→ **TASK DESCRIPTION**:
Print the lines below exactly as written, with none missing.

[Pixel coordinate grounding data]
____

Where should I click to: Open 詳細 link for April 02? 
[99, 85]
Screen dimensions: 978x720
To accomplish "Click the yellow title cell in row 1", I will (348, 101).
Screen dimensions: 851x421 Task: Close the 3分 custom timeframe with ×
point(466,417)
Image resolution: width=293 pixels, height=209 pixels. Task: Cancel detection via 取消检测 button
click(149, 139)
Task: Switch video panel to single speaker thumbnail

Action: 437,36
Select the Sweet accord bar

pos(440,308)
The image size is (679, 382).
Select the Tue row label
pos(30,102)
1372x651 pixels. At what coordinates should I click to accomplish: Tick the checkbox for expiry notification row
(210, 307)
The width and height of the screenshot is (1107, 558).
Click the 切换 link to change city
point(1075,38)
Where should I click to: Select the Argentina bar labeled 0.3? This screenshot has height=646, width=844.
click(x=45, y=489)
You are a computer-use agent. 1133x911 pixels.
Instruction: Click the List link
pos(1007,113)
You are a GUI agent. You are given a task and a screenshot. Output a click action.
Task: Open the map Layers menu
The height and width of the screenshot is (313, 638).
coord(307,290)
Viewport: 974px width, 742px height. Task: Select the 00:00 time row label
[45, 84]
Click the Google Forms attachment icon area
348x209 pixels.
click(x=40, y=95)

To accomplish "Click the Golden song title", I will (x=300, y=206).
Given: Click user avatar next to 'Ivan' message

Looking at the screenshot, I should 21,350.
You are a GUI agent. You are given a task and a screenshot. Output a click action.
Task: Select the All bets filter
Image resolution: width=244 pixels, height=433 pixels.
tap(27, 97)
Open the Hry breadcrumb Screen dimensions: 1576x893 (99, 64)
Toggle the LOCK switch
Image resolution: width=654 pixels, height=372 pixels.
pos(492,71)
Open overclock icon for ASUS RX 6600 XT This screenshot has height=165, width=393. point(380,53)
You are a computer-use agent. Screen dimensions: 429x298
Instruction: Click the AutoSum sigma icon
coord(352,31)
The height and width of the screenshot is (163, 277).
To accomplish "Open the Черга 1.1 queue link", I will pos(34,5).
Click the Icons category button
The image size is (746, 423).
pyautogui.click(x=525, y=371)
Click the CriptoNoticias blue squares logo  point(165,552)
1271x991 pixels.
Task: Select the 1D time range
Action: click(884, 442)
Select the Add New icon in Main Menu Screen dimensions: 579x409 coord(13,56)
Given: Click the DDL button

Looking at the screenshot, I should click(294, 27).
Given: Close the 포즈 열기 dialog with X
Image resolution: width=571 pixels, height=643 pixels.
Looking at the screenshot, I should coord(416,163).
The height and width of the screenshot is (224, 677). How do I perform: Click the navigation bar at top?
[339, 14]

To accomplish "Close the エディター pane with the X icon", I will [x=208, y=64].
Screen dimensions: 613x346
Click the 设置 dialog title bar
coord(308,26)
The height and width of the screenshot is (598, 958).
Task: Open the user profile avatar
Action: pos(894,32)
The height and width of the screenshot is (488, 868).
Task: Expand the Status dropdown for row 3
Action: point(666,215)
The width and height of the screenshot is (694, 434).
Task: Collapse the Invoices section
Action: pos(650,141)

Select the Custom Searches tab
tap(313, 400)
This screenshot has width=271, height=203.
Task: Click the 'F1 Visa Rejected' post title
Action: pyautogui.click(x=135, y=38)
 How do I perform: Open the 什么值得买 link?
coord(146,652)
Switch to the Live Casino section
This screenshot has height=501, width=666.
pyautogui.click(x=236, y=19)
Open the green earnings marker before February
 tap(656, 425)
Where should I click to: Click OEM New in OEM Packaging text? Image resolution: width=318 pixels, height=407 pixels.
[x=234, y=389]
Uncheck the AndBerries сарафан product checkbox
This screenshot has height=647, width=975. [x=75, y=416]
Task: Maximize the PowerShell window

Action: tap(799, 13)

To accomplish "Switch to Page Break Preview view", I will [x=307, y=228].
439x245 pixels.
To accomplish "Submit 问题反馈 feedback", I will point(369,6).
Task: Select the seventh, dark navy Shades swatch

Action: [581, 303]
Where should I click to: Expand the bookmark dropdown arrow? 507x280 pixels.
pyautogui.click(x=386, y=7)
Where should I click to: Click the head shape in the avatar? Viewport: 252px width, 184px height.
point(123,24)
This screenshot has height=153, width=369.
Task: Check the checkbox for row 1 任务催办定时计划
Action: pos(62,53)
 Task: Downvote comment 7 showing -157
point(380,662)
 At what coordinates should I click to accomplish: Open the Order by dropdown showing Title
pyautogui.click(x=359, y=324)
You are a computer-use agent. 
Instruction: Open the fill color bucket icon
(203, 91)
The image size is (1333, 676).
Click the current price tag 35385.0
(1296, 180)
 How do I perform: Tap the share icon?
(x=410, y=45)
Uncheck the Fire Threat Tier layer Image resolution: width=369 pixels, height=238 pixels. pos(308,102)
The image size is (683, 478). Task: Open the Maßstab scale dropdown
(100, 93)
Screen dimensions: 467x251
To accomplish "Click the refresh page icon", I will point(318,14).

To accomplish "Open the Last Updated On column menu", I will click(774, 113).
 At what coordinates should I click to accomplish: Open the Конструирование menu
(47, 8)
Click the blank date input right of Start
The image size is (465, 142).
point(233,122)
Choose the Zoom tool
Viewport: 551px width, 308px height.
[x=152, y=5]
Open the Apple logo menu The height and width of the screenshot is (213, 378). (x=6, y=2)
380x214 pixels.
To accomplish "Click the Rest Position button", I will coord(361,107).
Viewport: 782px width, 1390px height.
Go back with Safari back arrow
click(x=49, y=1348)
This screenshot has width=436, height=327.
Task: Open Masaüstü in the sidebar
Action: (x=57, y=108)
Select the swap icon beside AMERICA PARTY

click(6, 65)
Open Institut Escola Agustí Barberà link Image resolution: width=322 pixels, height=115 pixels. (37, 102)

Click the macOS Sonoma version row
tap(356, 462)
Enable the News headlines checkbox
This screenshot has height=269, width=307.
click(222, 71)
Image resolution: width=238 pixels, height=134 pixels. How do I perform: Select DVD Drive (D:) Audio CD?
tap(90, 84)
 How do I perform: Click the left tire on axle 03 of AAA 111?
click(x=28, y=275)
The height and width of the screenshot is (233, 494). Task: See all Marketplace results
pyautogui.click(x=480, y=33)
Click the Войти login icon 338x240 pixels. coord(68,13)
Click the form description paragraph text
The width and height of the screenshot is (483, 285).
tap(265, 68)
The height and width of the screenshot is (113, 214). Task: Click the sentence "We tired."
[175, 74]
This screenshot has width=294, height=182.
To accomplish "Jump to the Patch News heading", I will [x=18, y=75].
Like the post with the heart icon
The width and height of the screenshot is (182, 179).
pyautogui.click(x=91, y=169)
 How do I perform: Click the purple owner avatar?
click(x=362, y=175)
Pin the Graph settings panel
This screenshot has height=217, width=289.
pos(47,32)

____

→ **RESULT OF THIS TASK**:
Where should I click to: Open 詳細 link for April 02? 
[99, 85]
Screen dimensions: 978x720
To accomplish "Click the yellow title cell in row 1", I will (348, 101).
Screen dimensions: 851x421 Task: Close the 3分 custom timeframe with ×
point(466,417)
Image resolution: width=293 pixels, height=209 pixels. Task: Cancel detection via 取消检测 button
click(149, 139)
Task: Switch video panel to single speaker thumbnail

Action: 437,36
Select the Sweet accord bar

pos(440,308)
The image size is (679, 382).
Select the Tue row label
pos(30,102)
1372x651 pixels. At what coordinates should I click to accomplish: Tick the checkbox for expiry notification row
(210, 307)
The width and height of the screenshot is (1107, 558).
Click the 切换 link to change city
point(1075,38)
Where should I click to: Select the Argentina bar labeled 0.3? This screenshot has height=646, width=844.
click(x=45, y=489)
You are a computer-use agent. 1133x911 pixels.
Instruction: Click the List link
pos(1007,113)
You are a GUI agent. You are given a task and a screenshot. Output a click action.
Task: Open the map Layers menu
The height and width of the screenshot is (313, 638).
coord(307,290)
Viewport: 974px width, 742px height. Task: Select the 00:00 time row label
[45, 84]
Click the Google Forms attachment icon area
348x209 pixels.
click(x=40, y=95)

To accomplish "Click the Golden song title", I will (x=300, y=206).
Given: Click user avatar next to 'Ivan' message

Looking at the screenshot, I should 21,350.
You are a GUI agent. You are given a task and a screenshot. Output a click action.
Task: Select the All bets filter
Image resolution: width=244 pixels, height=433 pixels.
tap(27, 97)
Open the Hry breadcrumb Screen dimensions: 1576x893 (99, 64)
Toggle the LOCK switch
Image resolution: width=654 pixels, height=372 pixels.
pos(492,71)
Open overclock icon for ASUS RX 6600 XT This screenshot has height=165, width=393. point(380,53)
You are a computer-use agent. Screen dimensions: 429x298
Instruction: Click the AutoSum sigma icon
coord(352,31)
The height and width of the screenshot is (163, 277).
To accomplish "Open the Черга 1.1 queue link", I will pos(34,5).
Click the Icons category button
The image size is (746, 423).
pyautogui.click(x=525, y=371)
Click the CriptoNoticias blue squares logo  point(165,552)
1271x991 pixels.
Task: Select the 1D time range
Action: click(884, 442)
Select the Add New icon in Main Menu Screen dimensions: 579x409 coord(13,56)
Given: Click the DDL button

Looking at the screenshot, I should click(294, 27).
Given: Close the 포즈 열기 dialog with X
Image resolution: width=571 pixels, height=643 pixels.
Looking at the screenshot, I should coord(416,163).
The height and width of the screenshot is (224, 677). How do I perform: Click the navigation bar at top?
[339, 14]

To accomplish "Close the エディター pane with the X icon", I will [x=208, y=64].
Screen dimensions: 613x346
Click the 设置 dialog title bar
coord(308,26)
The height and width of the screenshot is (598, 958).
Task: Open the user profile avatar
Action: pos(894,32)
The height and width of the screenshot is (488, 868).
Task: Expand the Status dropdown for row 3
Action: point(666,215)
The width and height of the screenshot is (694, 434).
Task: Collapse the Invoices section
Action: pos(650,141)

Select the Custom Searches tab
tap(313, 400)
This screenshot has width=271, height=203.
Task: Click the 'F1 Visa Rejected' post title
Action: pyautogui.click(x=135, y=38)
 How do I perform: Open the 什么值得买 link?
coord(146,652)
Switch to the Live Casino section
This screenshot has height=501, width=666.
pyautogui.click(x=236, y=19)
Open the green earnings marker before February
 tap(656, 425)
Where should I click to: Click OEM New in OEM Packaging text? Image resolution: width=318 pixels, height=407 pixels.
[x=234, y=389]
Uncheck the AndBerries сарафан product checkbox
This screenshot has height=647, width=975. [x=75, y=416]
Task: Maximize the PowerShell window

Action: tap(799, 13)

To accomplish "Switch to Page Break Preview view", I will [x=307, y=228].
439x245 pixels.
To accomplish "Submit 问题反馈 feedback", I will point(369,6).
Task: Select the seventh, dark navy Shades swatch

Action: [581, 303]
Where should I click to: Expand the bookmark dropdown arrow? 507x280 pixels.
pyautogui.click(x=386, y=7)
Where should I click to: Click the head shape in the avatar? Viewport: 252px width, 184px height.
point(123,24)
This screenshot has height=153, width=369.
Task: Check the checkbox for row 1 任务催办定时计划
Action: pos(62,53)
 Task: Downvote comment 7 showing -157
point(380,662)
 At what coordinates should I click to accomplish: Open the Order by dropdown showing Title
pyautogui.click(x=359, y=324)
You are a computer-use agent. 
Instruction: Open the fill color bucket icon
(203, 91)
The image size is (1333, 676).
Click the current price tag 35385.0
(1296, 180)
 How do I perform: Tap the share icon?
(x=410, y=45)
Uncheck the Fire Threat Tier layer Image resolution: width=369 pixels, height=238 pixels. pos(308,102)
The image size is (683, 478). Task: Open the Maßstab scale dropdown
(100, 93)
Screen dimensions: 467x251
To accomplish "Click the refresh page icon", I will point(318,14).

To accomplish "Open the Last Updated On column menu", I will click(774, 113).
 At what coordinates should I click to accomplish: Open the Конструирование menu
(47, 8)
Click the blank date input right of Start
The image size is (465, 142).
point(233,122)
Choose the Zoom tool
Viewport: 551px width, 308px height.
[x=152, y=5]
Open the Apple logo menu The height and width of the screenshot is (213, 378). (x=6, y=2)
380x214 pixels.
To accomplish "Click the Rest Position button", I will coord(361,107).
Viewport: 782px width, 1390px height.
Go back with Safari back arrow
click(x=49, y=1348)
This screenshot has width=436, height=327.
Task: Open Masaüstü in the sidebar
Action: (x=57, y=108)
Select the swap icon beside AMERICA PARTY

click(6, 65)
Open Institut Escola Agustí Barberà link Image resolution: width=322 pixels, height=115 pixels. (37, 102)

Click the macOS Sonoma version row
tap(356, 462)
Enable the News headlines checkbox
This screenshot has height=269, width=307.
click(222, 71)
Image resolution: width=238 pixels, height=134 pixels. How do I perform: Select DVD Drive (D:) Audio CD?
tap(90, 84)
 How do I perform: Click the left tire on axle 03 of AAA 111?
click(x=28, y=275)
The height and width of the screenshot is (233, 494). Task: See all Marketplace results
pyautogui.click(x=480, y=33)
Click the Войти login icon 338x240 pixels. coord(68,13)
Click the form description paragraph text
The width and height of the screenshot is (483, 285).
tap(265, 68)
The height and width of the screenshot is (113, 214). Task: Click the sentence "We tired."
[175, 74]
This screenshot has width=294, height=182.
To accomplish "Jump to the Patch News heading", I will [x=18, y=75].
Like the post with the heart icon
The width and height of the screenshot is (182, 179).
pyautogui.click(x=91, y=169)
 How do I perform: Click the purple owner avatar?
click(x=362, y=175)
Pin the Graph settings panel
This screenshot has height=217, width=289.
pos(47,32)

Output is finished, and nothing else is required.